Fwd: KDE Frameworks Release Cycle

Sune Vuorela sune at debian.org
Wed Apr 30 08:17:23 UTC 2014


On Tuesday 29 April 2014 23:20:21 Lisandro Damián Nicanor Pérez Meyer wrote:
> The result will be that we will need to freeze at some point and do our best
> to keep up with patches for stable releases. Or maybe even drop KF5 for
> stable releases :-/

While I don't share the fatalistic point of Lisandro, I do agree that it 
brings potential problems. I do also expect a Debian to ship with a very 
patched-up set of KF5 packages. 

At freeze/stabilization point in at least Debian it is a time of 'bugfixes 
only, no new dependencies and features'. For a large collection of software on 
many architectures, a longer stabilization period is needed. 

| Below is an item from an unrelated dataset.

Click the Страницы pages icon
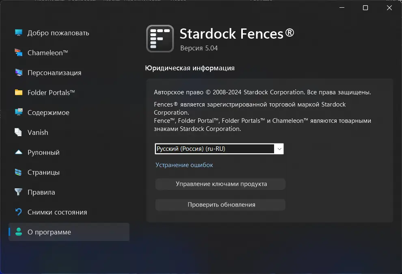The height and width of the screenshot is (274, 402). pyautogui.click(x=18, y=172)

Especially with all the KF5 bits is versioned bound to each others (so that to 
fix a bug in one component, you need to update *everything* - and all these 
bits of *everything* might have newer requirements of 'external libraries' and 
... oh the fun) it makes it often a simpler choice to just find the relevant 
patches and try to backport them, rather than pushing a entire new feature 
version (or maybe even 3 or 4 version numbers forward) and cross fingers that 
there are no regressions and none of the features introduces new grave bugs. 
(I know regressions and bugs never are planned, but my experience with 
software in general tells me that they happen. frequently.)

I do think we need a stable branch, and a stability period, and that it would 
make the primary customers (the distributions and their users) able to ship a 
better product closer to what we as KDE upstream thinks our product should be.

I do think that we are failing if we are putting the task of backporting 
patches on the shoulders of people who doesn't know the involved code in 
details.

Or, to put it another way, I don't think we can (or should) force users of KF5 
to choose to do their products in a rolling release model. 

So quite many users will end up using patched-up versions of KF5. That should 
not be our goal.

/Sune
-- 
I didn’t stop pretending when I became an adult, it’s just that when I was a 
kid I was pretending that I fit into the rules and structures of this world. 
And now that I’m an adult, I pretend that those rules and structures exist.